This single-institution case series of six patients highlights several scenarios in which PCD developed in established cancer patients, either in remission, undergoing treatment, or prior to the diagnosis with recurrent malignancy. These findings offer several insights when approaching patients with suspected PCD, most importantly that early recognition and treatment is critical. Patients who were diagnosed and treated aggressively early appeared to have better outcomes than those with delays in diagnosis. Additionally, PCD may herald a new or recurrent cancer, and treatment of the underlying malignancy remains a critical component of therapy.

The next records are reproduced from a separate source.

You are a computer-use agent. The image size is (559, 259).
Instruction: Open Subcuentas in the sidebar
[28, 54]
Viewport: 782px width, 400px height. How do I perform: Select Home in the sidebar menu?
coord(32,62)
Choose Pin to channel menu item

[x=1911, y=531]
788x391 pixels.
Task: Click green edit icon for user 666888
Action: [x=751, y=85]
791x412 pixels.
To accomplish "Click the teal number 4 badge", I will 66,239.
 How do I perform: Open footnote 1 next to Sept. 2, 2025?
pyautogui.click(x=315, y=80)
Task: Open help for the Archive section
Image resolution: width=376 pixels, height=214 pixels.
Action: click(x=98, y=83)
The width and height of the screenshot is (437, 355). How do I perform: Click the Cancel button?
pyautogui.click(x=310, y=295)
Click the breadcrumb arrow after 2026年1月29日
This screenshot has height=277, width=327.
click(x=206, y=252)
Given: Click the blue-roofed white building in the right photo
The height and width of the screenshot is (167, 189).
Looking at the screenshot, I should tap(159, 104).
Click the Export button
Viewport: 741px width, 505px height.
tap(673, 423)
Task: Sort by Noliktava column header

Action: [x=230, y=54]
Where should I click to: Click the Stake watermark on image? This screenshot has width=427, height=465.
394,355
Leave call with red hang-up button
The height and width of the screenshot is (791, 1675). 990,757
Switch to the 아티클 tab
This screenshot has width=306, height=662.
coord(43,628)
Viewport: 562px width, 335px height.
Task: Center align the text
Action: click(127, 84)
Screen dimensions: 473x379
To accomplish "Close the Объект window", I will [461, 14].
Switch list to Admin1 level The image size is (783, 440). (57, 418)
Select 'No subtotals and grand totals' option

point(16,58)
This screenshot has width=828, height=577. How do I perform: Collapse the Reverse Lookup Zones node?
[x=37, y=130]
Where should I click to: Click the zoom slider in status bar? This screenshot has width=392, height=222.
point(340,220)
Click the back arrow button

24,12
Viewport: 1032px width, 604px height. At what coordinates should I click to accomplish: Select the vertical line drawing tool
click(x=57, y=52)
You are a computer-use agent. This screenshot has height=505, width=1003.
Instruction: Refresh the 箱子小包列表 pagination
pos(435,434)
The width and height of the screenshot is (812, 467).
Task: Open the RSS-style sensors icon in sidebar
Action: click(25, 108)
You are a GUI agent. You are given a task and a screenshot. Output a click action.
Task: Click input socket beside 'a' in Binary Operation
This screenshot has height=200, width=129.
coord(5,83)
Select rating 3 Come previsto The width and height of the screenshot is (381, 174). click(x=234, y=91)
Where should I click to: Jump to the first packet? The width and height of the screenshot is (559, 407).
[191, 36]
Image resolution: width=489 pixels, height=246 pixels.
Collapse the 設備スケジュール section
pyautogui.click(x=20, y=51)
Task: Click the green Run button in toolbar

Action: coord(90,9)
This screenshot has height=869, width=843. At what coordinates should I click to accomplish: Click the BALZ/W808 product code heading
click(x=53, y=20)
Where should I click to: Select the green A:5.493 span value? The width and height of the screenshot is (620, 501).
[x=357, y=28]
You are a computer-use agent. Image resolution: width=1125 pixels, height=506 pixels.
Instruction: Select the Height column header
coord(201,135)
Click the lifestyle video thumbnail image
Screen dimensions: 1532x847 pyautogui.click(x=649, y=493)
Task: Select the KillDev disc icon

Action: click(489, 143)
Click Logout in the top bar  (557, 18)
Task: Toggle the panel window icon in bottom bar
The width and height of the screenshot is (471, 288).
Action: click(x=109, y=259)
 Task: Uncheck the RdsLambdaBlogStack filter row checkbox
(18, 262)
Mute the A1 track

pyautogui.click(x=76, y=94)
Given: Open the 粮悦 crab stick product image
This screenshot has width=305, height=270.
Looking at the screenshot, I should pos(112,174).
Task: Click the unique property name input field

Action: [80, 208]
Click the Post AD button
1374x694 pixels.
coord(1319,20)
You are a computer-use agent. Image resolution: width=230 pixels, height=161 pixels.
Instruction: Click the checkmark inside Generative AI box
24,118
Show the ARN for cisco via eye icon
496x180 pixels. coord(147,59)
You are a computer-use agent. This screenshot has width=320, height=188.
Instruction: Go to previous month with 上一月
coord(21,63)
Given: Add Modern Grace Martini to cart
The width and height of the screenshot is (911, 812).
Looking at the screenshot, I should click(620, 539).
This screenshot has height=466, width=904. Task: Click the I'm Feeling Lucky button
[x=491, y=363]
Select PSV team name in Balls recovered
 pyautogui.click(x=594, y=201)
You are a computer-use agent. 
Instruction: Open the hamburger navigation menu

Diagnosing subacute ataxia and, later, identifying its specific cause can prove challenging. First, subacute ataxias must be differentiated from other neurologic disease categories, such as peripheral neuropathies, which is quite difficult given the overlap in exam findings. Case #1, for example, was suspected to be secondary to inflammatory neuritis, and case #6 had findings of peripheral demyelination on testing, despite their eventual diagnosis of PCD. Even when symptoms are suspected to be secondary to a cerebellar process, 58% of ataxic adult patients go without a definitive diagnosis.15 Case #3 exemplifies this circumstance, where the patient was diagnosed after repeating workup at a second academic institution. The challenge of diagnosis can be exacerbated by delays inherent in outpatient care. 3 of our 6 patients received their diagnosis of PCD from studies obtained while in the inpatient setting. It is possible that overlapping clinical entities caused by PCA-1 exist.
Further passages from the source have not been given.